Count the lines in the data below that contain the string "height". Reply with the number alone.

→ **INPUT DATA**

--------

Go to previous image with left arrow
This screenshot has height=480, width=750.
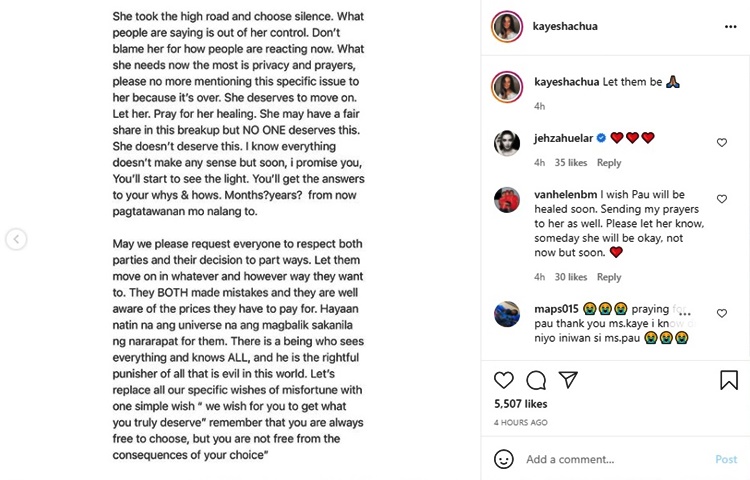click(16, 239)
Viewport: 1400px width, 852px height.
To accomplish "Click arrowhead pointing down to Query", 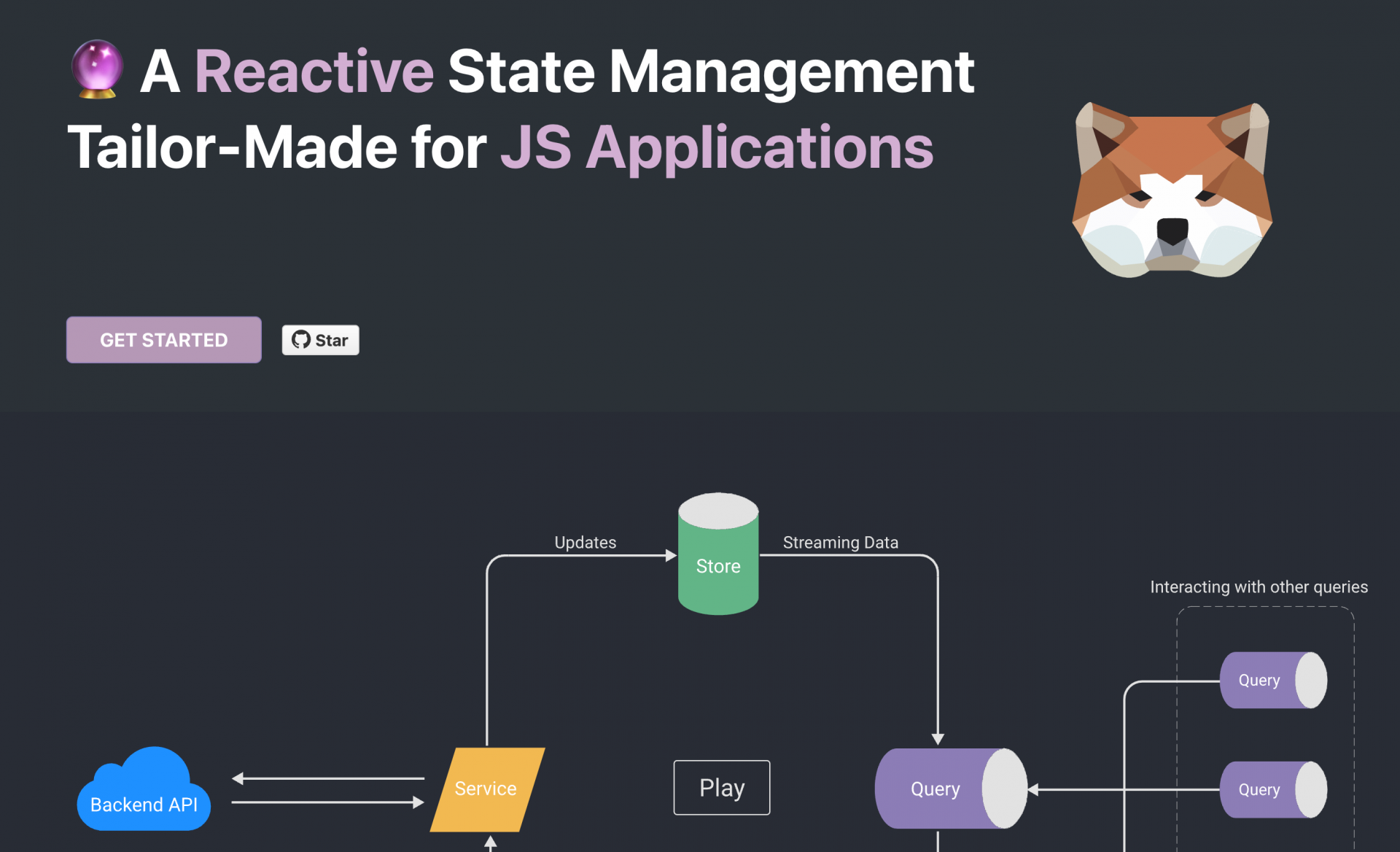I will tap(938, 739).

--------

→ **FULL SOLUTION**
2